*** Supplied entries ***

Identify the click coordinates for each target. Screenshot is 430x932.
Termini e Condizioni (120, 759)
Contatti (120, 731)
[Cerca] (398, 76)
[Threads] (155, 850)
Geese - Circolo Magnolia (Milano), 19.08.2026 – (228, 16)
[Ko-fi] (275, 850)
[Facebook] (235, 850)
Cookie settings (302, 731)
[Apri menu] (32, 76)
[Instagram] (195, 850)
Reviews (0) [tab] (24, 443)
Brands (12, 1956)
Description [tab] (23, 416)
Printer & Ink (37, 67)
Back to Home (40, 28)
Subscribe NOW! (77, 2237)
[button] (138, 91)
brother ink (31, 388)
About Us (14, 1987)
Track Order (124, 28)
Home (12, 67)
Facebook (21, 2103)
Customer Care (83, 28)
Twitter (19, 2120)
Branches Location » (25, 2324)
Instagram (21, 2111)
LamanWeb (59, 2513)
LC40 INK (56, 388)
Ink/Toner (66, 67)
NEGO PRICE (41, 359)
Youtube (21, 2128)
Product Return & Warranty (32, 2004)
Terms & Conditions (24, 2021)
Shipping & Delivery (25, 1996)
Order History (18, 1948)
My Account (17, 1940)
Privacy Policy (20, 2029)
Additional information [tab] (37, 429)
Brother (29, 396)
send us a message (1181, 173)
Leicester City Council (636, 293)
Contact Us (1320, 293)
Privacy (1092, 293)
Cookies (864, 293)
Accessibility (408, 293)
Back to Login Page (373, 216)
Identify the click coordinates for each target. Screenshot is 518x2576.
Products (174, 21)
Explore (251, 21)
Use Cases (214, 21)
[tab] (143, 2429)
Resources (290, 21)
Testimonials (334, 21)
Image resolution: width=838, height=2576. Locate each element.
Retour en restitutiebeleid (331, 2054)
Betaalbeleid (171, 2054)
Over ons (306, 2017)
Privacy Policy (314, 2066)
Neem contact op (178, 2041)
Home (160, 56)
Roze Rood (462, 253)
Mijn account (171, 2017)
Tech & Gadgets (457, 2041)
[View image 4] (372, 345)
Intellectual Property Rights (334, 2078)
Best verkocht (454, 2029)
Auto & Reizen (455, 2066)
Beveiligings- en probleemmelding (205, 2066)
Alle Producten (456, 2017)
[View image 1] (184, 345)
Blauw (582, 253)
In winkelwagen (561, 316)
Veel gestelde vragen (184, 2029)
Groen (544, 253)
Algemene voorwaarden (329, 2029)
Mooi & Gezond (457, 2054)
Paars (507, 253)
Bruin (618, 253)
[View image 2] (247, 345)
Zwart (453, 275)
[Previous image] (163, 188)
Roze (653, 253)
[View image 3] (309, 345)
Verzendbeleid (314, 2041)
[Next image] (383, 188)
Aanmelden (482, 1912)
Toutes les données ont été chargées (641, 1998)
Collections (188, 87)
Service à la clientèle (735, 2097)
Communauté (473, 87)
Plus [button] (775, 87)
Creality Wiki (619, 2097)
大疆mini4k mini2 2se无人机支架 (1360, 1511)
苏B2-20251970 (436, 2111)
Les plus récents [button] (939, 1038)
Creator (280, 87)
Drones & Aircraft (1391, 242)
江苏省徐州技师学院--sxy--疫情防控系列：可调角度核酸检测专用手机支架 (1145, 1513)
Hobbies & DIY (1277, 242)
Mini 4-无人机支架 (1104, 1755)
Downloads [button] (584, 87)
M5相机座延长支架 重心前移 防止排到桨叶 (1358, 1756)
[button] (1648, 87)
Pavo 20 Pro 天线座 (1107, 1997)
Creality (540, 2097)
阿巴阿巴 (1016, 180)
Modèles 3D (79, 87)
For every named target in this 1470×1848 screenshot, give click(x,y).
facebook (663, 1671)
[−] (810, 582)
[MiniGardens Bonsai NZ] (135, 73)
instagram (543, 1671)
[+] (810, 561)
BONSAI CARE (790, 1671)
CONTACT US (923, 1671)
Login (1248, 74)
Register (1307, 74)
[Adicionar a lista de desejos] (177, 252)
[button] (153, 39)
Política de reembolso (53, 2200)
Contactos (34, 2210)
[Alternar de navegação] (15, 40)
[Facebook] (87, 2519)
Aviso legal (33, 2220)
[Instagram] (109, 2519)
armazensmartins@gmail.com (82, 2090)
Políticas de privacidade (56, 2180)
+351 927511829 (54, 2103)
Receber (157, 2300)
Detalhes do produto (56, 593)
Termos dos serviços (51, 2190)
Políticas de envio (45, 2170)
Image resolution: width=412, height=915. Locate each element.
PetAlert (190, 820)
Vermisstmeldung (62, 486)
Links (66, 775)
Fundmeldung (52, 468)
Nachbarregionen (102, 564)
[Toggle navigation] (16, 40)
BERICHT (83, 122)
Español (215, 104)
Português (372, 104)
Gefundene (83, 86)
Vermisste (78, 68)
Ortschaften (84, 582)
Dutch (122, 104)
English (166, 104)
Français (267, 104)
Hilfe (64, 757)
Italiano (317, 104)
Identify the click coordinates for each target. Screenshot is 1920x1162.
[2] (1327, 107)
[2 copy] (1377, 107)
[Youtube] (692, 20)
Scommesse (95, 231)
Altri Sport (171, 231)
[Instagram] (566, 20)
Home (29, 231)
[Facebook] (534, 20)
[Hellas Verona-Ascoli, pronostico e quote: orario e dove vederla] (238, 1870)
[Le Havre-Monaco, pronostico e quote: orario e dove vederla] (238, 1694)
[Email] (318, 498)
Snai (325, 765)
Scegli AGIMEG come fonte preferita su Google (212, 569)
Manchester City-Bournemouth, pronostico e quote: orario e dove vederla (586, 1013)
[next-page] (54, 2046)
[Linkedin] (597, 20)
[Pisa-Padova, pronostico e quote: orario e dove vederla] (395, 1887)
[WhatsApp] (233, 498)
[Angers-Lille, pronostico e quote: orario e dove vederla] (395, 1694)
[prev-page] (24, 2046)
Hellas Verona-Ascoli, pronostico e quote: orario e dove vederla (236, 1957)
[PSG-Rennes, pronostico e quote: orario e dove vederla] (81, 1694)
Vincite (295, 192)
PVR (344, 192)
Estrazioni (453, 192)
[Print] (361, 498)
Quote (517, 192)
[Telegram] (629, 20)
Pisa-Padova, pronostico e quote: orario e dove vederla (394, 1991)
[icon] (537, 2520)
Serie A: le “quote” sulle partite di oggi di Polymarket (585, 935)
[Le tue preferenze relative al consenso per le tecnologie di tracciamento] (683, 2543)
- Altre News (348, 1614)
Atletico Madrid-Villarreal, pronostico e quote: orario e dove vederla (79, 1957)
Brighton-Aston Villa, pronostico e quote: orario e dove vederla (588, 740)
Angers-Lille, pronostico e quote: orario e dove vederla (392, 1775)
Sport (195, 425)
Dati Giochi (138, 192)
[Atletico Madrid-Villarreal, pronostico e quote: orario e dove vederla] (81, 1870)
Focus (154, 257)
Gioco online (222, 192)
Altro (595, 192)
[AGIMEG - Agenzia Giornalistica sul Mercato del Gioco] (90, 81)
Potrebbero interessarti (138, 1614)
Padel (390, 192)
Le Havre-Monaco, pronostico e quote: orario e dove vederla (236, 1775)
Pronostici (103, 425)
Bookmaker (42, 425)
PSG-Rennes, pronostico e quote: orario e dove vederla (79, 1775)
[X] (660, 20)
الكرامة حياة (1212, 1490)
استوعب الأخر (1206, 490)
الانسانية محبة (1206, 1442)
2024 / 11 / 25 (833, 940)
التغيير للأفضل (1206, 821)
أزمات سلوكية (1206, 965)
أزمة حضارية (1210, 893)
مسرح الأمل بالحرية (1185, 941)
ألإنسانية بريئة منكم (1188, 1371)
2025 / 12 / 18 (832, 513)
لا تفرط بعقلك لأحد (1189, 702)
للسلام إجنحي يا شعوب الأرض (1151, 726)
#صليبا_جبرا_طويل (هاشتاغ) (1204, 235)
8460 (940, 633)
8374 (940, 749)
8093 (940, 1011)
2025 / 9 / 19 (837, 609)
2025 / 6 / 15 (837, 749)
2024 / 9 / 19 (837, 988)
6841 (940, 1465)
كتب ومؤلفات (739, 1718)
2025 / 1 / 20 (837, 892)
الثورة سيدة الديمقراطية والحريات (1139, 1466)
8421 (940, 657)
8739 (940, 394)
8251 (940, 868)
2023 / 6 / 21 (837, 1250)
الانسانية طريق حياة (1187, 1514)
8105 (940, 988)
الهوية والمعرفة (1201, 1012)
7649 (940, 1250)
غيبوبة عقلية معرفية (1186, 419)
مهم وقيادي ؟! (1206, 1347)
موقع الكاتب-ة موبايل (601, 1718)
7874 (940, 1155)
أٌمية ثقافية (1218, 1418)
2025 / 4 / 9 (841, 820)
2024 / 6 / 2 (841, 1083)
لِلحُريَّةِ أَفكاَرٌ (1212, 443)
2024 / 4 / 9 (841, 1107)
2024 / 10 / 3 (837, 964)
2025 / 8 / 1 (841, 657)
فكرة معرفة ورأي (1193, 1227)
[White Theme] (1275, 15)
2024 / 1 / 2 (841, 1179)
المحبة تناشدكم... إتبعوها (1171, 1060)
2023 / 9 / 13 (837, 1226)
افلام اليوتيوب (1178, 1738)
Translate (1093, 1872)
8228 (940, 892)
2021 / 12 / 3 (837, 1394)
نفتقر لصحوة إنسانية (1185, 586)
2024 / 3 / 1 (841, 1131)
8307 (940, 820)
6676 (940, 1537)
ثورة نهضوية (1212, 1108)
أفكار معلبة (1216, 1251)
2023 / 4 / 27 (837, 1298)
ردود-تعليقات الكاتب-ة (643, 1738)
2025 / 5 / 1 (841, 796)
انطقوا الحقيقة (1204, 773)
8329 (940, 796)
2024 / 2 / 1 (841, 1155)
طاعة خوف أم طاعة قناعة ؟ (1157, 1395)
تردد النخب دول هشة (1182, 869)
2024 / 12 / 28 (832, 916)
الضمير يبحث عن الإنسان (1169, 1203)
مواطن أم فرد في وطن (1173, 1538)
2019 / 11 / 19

***

• **What the task requires**:
If a line falls between the first line of the records and the line containing "Privacy Policy (20, 2029)", inclusive, repeat it exactly; leave out all others.

• **Finished exercise**:
Identify the click coordinates for each target. Screenshot is 430x932.
Termini e Condizioni (120, 759)
Contatti (120, 731)
[Cerca] (398, 76)
[Threads] (155, 850)
Geese - Circolo Magnolia (Milano), 19.08.2026 – (228, 16)
[Ko-fi] (275, 850)
[Facebook] (235, 850)
Cookie settings (302, 731)
[Apri menu] (32, 76)
[Instagram] (195, 850)
Reviews (0) [tab] (24, 443)
Brands (12, 1956)
Description [tab] (23, 416)
Printer & Ink (37, 67)
Back to Home (40, 28)
Subscribe NOW! (77, 2237)
[button] (138, 91)
brother ink (31, 388)
About Us (14, 1987)
Track Order (124, 28)
Home (12, 67)
Facebook (21, 2103)
Customer Care (83, 28)
Twitter (19, 2120)
Branches Location » (25, 2324)
Instagram (21, 2111)
LamanWeb (59, 2513)
LC40 INK (56, 388)
Ink/Toner (66, 67)
NEGO PRICE (41, 359)
Youtube (21, 2128)
Product Return & Warranty (32, 2004)
Terms & Conditions (24, 2021)
Shipping & Delivery (25, 1996)
Order History (18, 1948)
My Account (17, 1940)
Privacy Policy (20, 2029)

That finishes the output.